(Input data)

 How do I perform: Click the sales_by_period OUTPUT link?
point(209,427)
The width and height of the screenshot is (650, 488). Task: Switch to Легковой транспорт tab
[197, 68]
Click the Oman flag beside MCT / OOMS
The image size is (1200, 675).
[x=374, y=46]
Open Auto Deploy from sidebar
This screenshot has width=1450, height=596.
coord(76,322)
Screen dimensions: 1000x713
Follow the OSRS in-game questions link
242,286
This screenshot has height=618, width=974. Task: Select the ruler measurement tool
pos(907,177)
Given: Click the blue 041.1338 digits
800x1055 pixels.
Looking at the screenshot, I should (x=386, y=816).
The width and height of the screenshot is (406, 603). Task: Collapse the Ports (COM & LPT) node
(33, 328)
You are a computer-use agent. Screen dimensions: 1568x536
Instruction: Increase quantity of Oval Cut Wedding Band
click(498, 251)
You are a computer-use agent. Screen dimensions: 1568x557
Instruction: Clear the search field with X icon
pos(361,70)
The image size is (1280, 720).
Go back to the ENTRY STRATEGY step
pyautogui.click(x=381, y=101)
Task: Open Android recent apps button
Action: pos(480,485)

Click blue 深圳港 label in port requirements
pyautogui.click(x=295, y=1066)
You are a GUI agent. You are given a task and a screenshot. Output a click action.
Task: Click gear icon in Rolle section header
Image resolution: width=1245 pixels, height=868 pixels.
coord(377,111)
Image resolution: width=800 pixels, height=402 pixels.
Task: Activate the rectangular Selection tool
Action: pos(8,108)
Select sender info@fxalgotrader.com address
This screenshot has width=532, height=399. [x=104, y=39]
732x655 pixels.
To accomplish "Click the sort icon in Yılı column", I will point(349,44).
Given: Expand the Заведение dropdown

(End Input data)

- **Task description**: When a line in the data contains "dimensions", return it as written.

- **Solution**:
Screen dimensions: 1000x713
You are a computer-use agent. Screen dimensions: 1568x536
You are a computer-use agent. Screen dimensions: 1568x557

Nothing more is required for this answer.